Waste [mis]management

How our politicians got us into this mess and what they’re not doing to get us out of it

Greg Demarque | Executive

If there was a prize for bungling the award of state contracts, Lebanon’s solid waste management tender would win hands down. Lack of bidder interest pushed the round’s closure date back several times. Lack of information on waste in different proposed service areas delayed the announcement of winners. And lack of understanding of the expense of modern waste management technologies – or feigned ignorance of – scuttled the plan before it even began. Beyond that, what qualifies this as the country’s most mismanaged tender process – and what makes this tale a tragedy rather than a comedy – is that it only prolongs the environmental catastrophe it was initially envisioned to avoid.

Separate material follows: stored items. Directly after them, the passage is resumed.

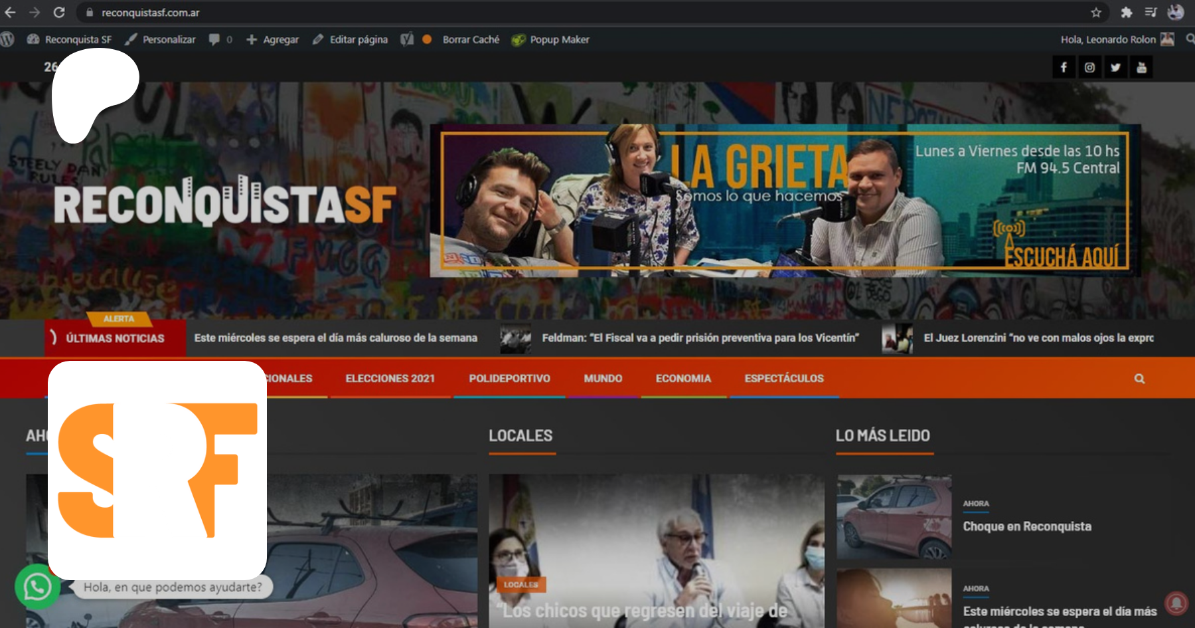Click the browser address bar URL

[151, 13]
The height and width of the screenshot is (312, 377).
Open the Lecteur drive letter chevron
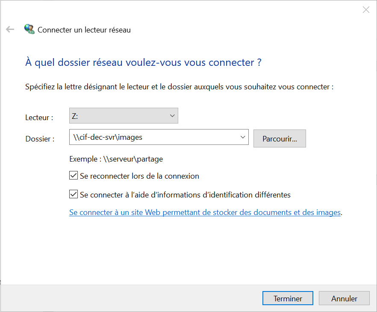172,116
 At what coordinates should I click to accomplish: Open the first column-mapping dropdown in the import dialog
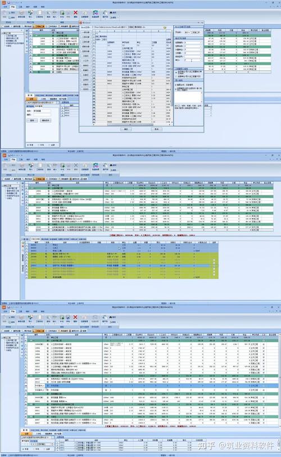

Over 45 percent of Lebanon’s garbage is collected, treated and – until July 17 – largely disposed of at a sanitary landfill near the town of Naameh. The landfill received far more waste than originally intended (although it was consistently expanded and still is a sanitary landfill, as opposed to an open dump). Residents had long wanted it closed, and the government did just that on July 17 without identifying an alternative site to put the 2,500 tons of waste per day it was receiving. The solutions that municipalities now rely upon are limited to open dumping and waste burning. Having a solution before closing Naameh – as a ministerial committee has been studying since March 27, 2014 – would have avoided this stinky situation. Looking forward, whether there is a sustainable national solid waste plan in place next year or another emergency plan, rotting piles of garbage will be this government’s lasting legacy.

2

With the contracting of solid waste management to the private sector off the table for now, the proposed solution for handling waste from the districts of Beirut, Metn, Keserwan, Baabda, Aley and Chouf floating around at time of writing calls for sending the refuse to a landfill in Akkar, which will reportedly be built to last three years. Ignoring the parallels of this emergency plan to the 1997 plan that led to Naameh’s creation, if policy makers do choose to implement this idea, be prepared for some serious traffic problems. On a tour of Naameh in mid-August, an official with Sukomi – the private company that operates the landfill – tells Executive that, when it was being used, 125 trucks per day were depositing waste there. They worked 24 hours. That’s around 5 trucks per hour, every hour, every day of the year. Cabinet has yet to publically disclose the environmental, social and financial costs of trucking waste about as far from Beirut as one can go. However, it seems unreasonable to expect Sukomi to transport the waste to the country’s northernmost district for the same fees it charged to move the garbage from its sorting facilities in Karantina and Amrousiyeh (south of Beirut) to Naameh (less than 20 kilometers from either facility).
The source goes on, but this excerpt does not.